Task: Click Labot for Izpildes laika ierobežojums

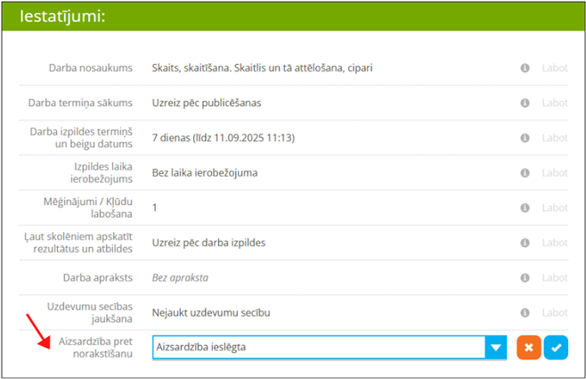Action: point(554,172)
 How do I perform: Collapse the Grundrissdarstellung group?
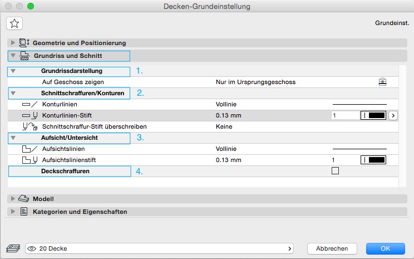point(13,71)
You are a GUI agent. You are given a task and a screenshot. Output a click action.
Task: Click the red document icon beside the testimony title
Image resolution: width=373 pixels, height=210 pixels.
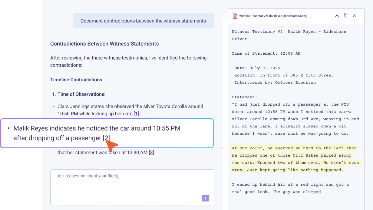point(235,15)
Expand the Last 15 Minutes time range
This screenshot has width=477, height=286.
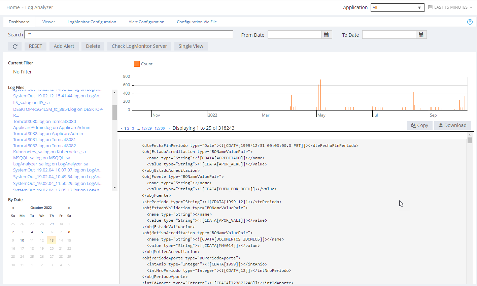[450, 7]
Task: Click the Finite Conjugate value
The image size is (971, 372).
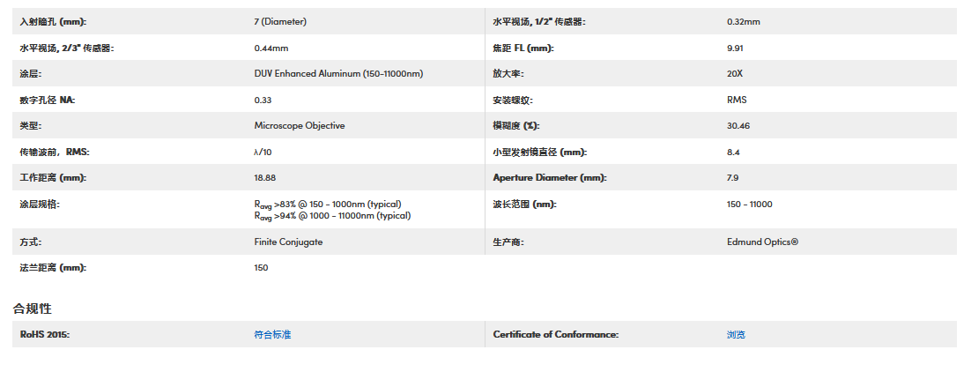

============

### EN QUÉ CONSISTE
Identifica y copia cada línea de los registros que contenga la cadena "screenshot". Se distingue entre mayúsculas y minúsculas.

### RESULTADO DEL EJERCICIO
You are a GUI agent. You are given a task and a screenshot. Output a click action.
This screenshot has width=477, height=286.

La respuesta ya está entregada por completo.